There are three kinds of testing I see as necessary

junit/pyunit et al level of testing for the python code
Testing for the C nanoprobes in situ
System level (simulated) testing for the CMA Each of these areas is discussed below.

Unit-level testing

We are currently using the Testify software written by the folks at Yelp. Probably will try some of the alternatives as well. Very pleased with the results it's bringing. The nice thing about this is much of the detailed gnarly C code is wrapped by the python code, so when I run the python tests of those wrappers, the C code under it gets well tested as well.

Testing of the Nanoprobes

Not quite sure how to best accomplish this. Some of it can just be my home network, but I suppose I could also spin up some cloud VMs too... Not sure yet... Automation is a GoodThing.

Testing of the Collective Management Code

I have been thinking about this quite a bit, and have what I think is a reasonable idea about it.
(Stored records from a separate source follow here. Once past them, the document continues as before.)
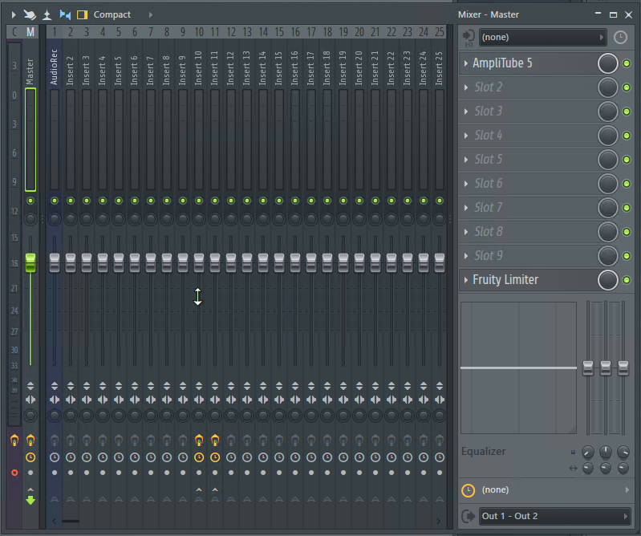Image resolution: width=641 pixels, height=536 pixels.
Task: Click the blue waveform view icon
Action: 65,14
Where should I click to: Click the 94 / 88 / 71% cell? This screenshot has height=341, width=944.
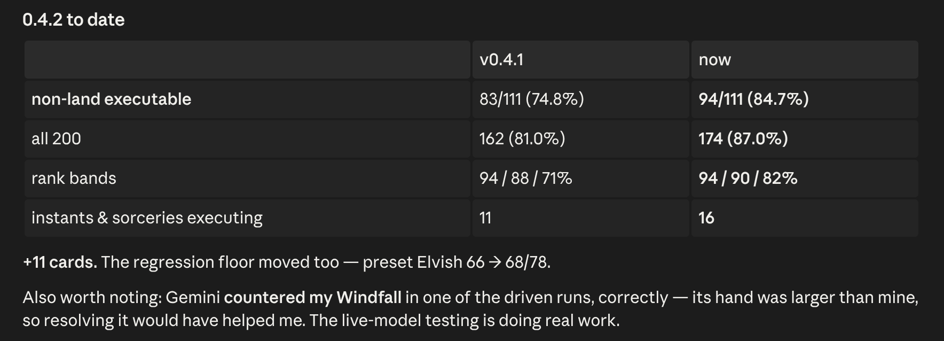point(580,178)
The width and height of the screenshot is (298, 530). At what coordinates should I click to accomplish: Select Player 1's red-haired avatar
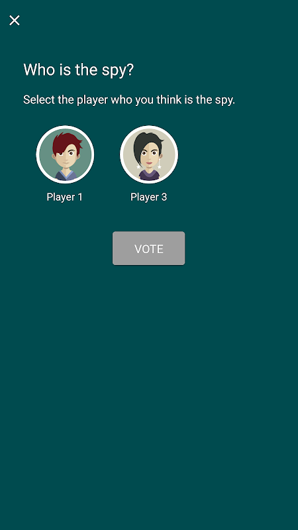pos(65,154)
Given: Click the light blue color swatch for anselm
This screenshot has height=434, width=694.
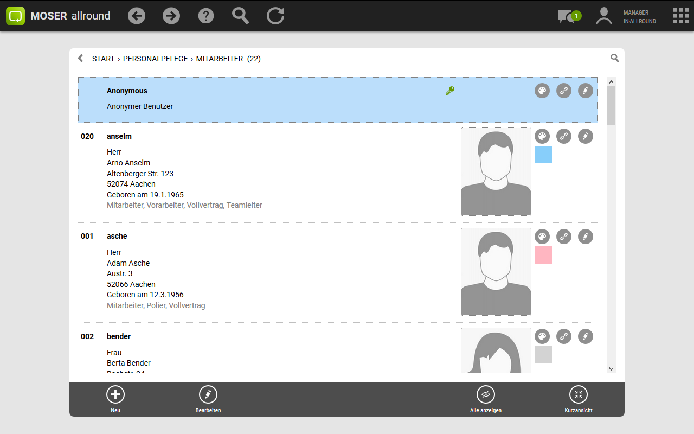Looking at the screenshot, I should coord(543,155).
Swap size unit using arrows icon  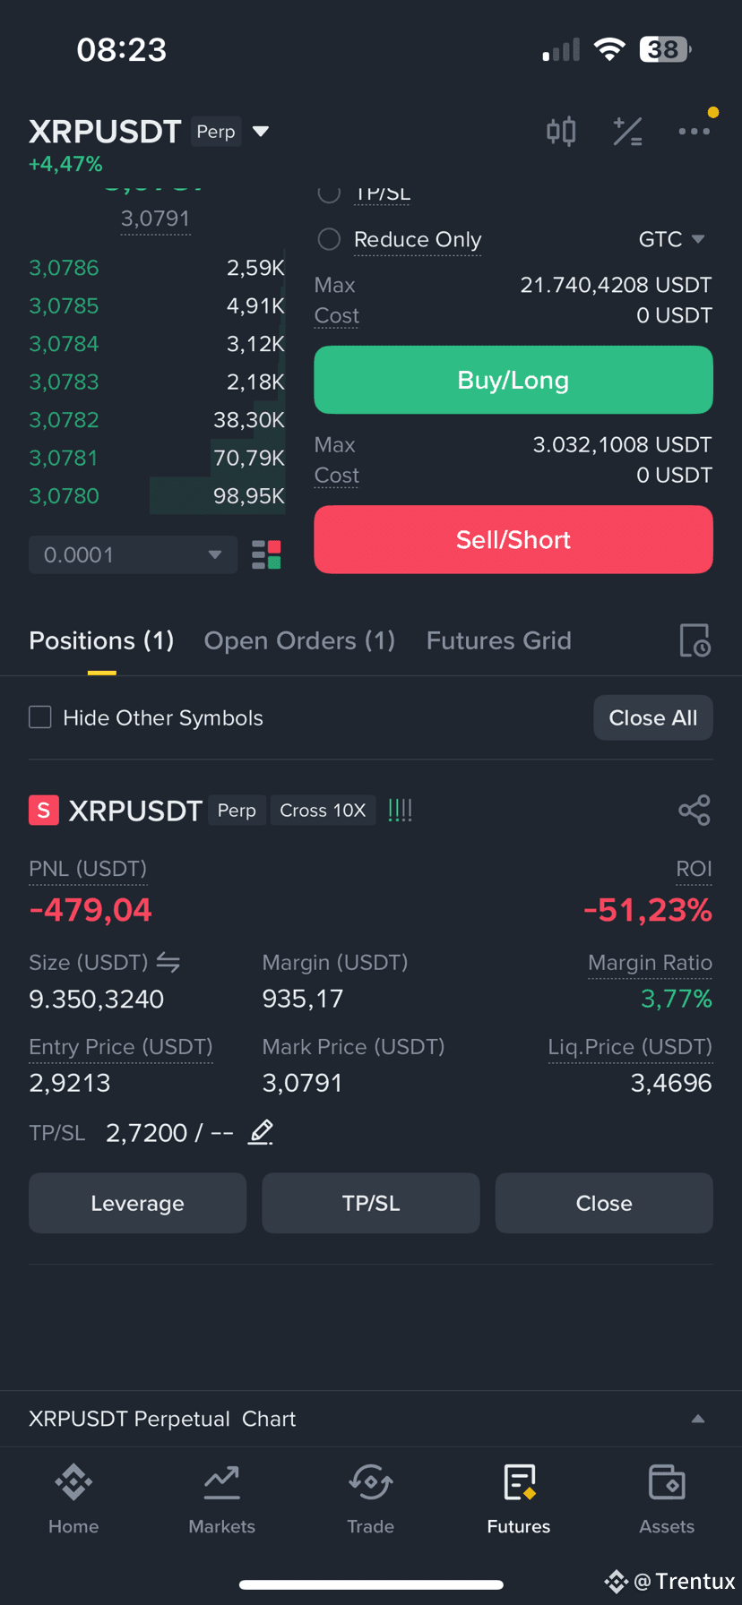(168, 962)
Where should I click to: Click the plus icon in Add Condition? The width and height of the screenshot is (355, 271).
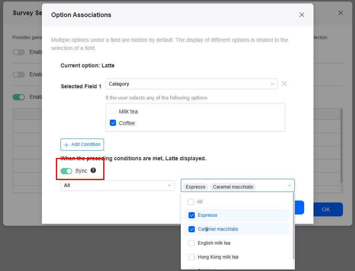[x=66, y=145]
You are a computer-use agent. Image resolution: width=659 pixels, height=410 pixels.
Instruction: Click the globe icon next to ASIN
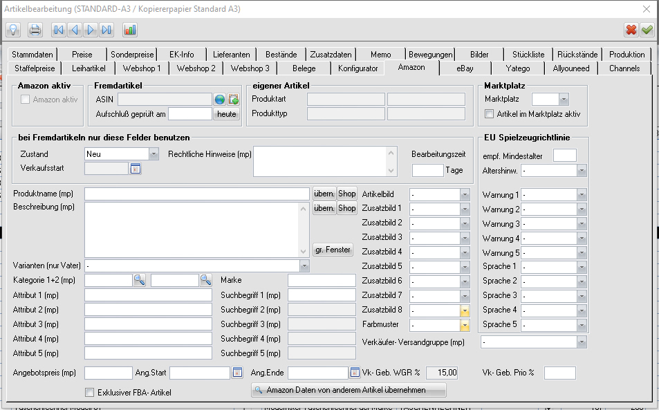[x=220, y=100]
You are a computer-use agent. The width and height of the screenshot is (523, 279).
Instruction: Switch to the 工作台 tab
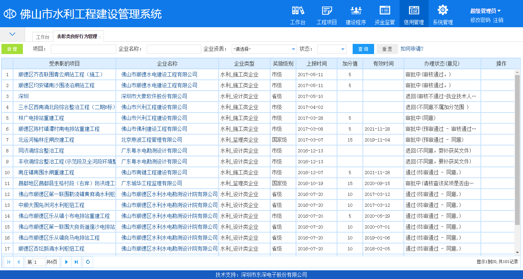point(42,37)
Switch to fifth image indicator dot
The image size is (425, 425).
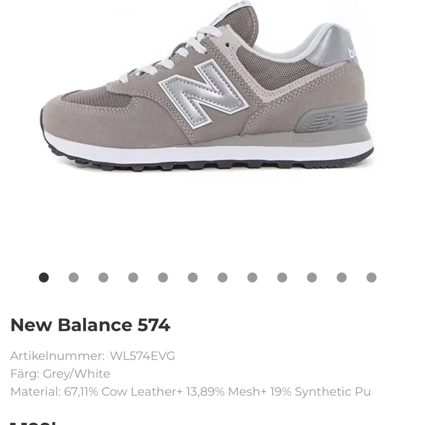point(163,277)
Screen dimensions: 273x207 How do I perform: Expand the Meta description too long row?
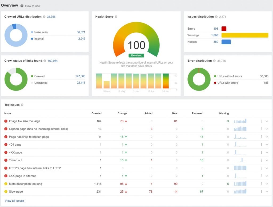point(267,184)
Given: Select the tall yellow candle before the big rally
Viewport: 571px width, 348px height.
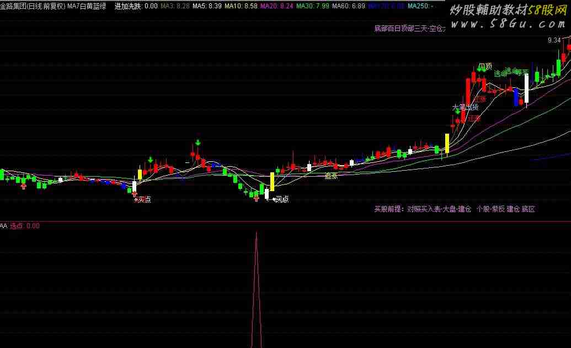Looking at the screenshot, I should click(x=447, y=143).
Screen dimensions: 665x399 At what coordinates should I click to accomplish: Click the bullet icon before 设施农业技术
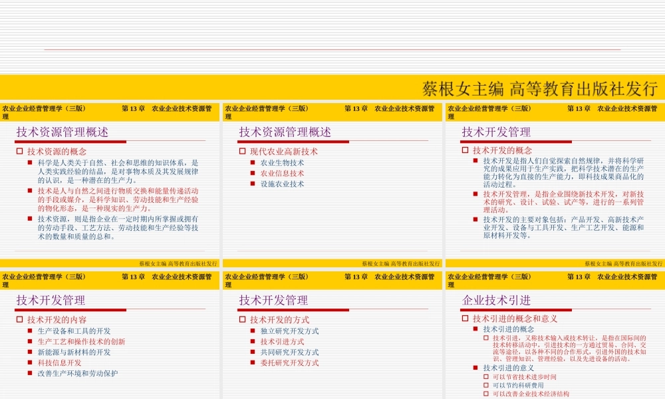coord(251,184)
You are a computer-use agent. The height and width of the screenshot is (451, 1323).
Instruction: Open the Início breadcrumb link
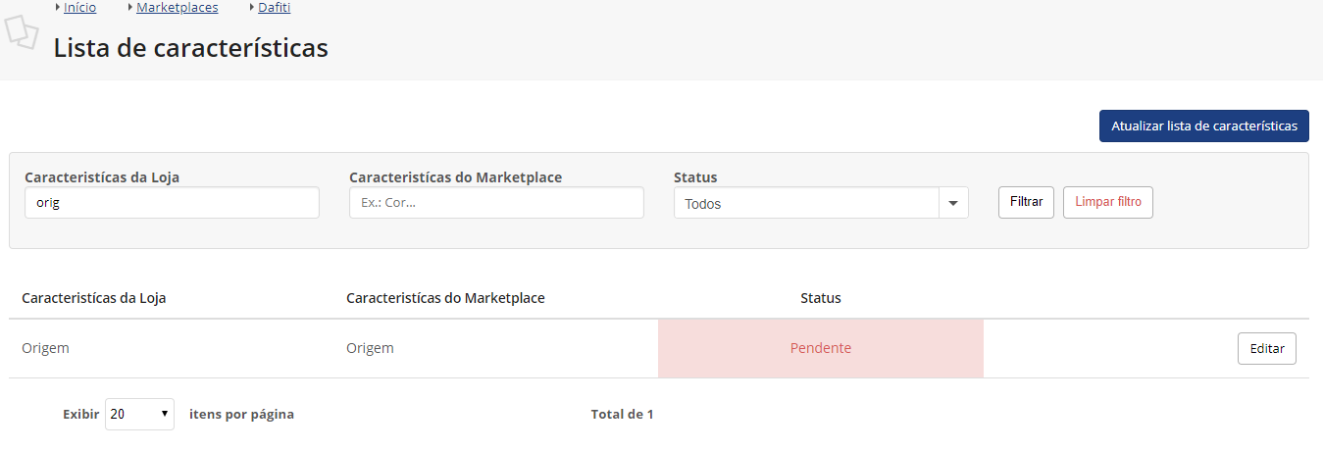point(79,8)
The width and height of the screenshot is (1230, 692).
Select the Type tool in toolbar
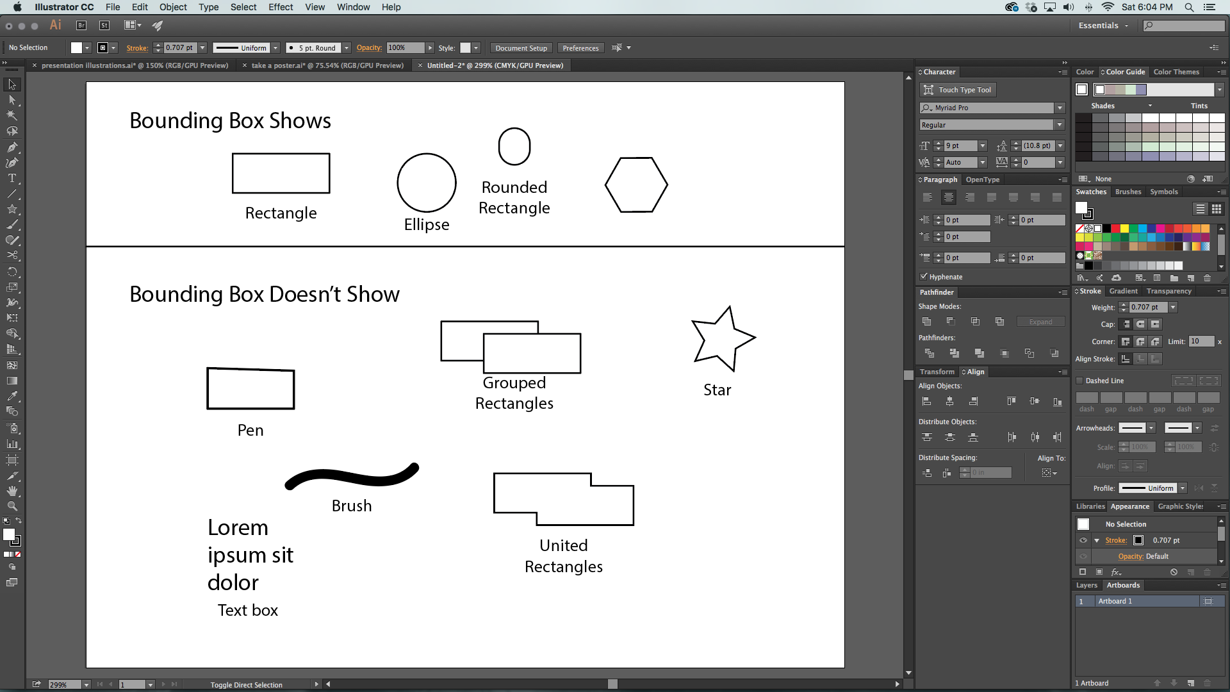(12, 178)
It involves writing a simulator to simulate up to hundreds of thousands of nanoprobe clients through a separate python process - probably using the Twisted framework. It would accept and ACK requests from the CMA and randomly create failure conditions similar to those in the "real world" - except at a radically faster rate. This is a big investment, but likely worth it. It helps to have this in mind while designing the CMA as well - since there are things that it could do to make this job a little easier.